Behemoths periodically run out of inodes
lrytz opened this issue · 5 comments
Spinning off the discussion from scala/scala-dev#732 (comment) into a new ticket
Indeed it looks like inodes is more likely the issue than actual disk space. On behemoth-1:
admin@ip-172-31-2-3:~$ df -hi
Filesystem Inodes IUsed IFree IUse% Mounted on
/dev/xvdj 25M 25M 816K 97% /home/jenkins
while disk space looks fine
/dev/xvdj 393G 244G 130G 66% /home/jenkins
The community build workspaces have huge numbers of files and directories. For example, for "scala-2.13.x-jdk11-integrate-community-build" there are currently 103 extraction directories
admin@ip-172-31-2-3:~$ ls /home/jenkins/workspace/scala-2.13.x-jdk11-integrate-community-build/target-0.9.17/extraction | wc -l
103
A single one of those has > 200k inodes:
admin@ip-172-31-2-3:~$ find /home/jenkins/workspace/scala-2.13.x-jdk11-integrate-community-build/target-0.9.17/extraction/82d4b745facaabd414be8c97dd8725a670038658 | wc -l
207593
Looking at things a bit, it seems we could save > 40% of inodes by not pulling in all the git refs to pull requests.

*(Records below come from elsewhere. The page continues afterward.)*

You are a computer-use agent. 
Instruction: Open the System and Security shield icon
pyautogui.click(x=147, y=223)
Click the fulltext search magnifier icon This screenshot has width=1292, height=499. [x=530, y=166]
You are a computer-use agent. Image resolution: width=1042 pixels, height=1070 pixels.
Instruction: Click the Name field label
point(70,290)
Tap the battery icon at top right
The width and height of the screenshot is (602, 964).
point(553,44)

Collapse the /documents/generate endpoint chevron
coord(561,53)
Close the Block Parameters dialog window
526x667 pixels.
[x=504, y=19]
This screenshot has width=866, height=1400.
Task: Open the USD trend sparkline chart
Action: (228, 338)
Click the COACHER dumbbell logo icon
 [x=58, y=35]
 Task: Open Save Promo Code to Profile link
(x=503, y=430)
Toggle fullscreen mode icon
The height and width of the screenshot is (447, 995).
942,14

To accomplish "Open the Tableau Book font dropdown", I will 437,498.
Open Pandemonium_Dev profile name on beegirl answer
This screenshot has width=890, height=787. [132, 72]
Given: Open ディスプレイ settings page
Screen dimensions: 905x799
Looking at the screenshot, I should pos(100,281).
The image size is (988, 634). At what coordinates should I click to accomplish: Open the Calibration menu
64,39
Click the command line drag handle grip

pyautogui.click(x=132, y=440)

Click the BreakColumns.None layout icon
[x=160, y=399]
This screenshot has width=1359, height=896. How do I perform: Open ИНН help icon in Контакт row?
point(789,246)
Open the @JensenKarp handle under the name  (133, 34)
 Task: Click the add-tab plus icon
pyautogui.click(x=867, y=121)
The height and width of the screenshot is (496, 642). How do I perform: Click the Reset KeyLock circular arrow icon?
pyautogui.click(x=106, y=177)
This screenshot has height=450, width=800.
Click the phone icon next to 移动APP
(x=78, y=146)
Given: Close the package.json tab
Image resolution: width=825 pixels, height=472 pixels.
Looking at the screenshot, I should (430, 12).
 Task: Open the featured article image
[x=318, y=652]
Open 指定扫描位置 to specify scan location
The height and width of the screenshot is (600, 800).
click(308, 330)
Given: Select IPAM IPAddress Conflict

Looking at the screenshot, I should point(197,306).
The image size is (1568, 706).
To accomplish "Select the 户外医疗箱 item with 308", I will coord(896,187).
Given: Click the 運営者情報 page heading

They look similar to this:
/home/jenkins/workspace/scala-2.13.x-jdk11-integrate-community-build/target-0.9.17/extraction/82d4b745facaabd414be8c97dd8725a670038658/projects/93deaed81507c97b97bdf01b44a6723b14827dc1/.git/refs/pull/110
Some directory counting
admin@ip-172-31-2-3:~$ find /home/jenkins/workspace/scala-2.13.x-jdk11-integrate-community-build/target-0.9.17/extraction/82d4b745facaabd414be8c97dd8725a670038658 -type d | wc -l
80892
admin@ip-172-31-2-3:~$ find /home/jenkins/workspace/scala-2.13.x-jdk11-integrate-community-build/target-0.9.17/extraction/82d4b745facaabd414be8c97dd8725a670038658 -type d | grep '\/pull\/' | wc -l
43463
Looking at files in the extraction, again a large number of git refs corresponding to pull requests
admin@ip-172-31-2-3:~$ find /home/jenkins/workspace/scala-2.13.x-jdk11-integrate-community-build/target-0.9.17/extraction/82d4b745facaabd414be8c97dd8725a670038658 -type f | wc -l
126693
admin@ip-172-31-2-3:~$ find /home/jenkins/workspace/scala-2.13.x-jdk11-integrate-community-build/target-0.9.17/extraction/82d4b745facaabd414be8c97dd8725a670038658 -type f | grep -E 'pull\/[0-9]+\/head' | wc -l
43463
@SethTisue do you think we can do something about these git refs to pull requests?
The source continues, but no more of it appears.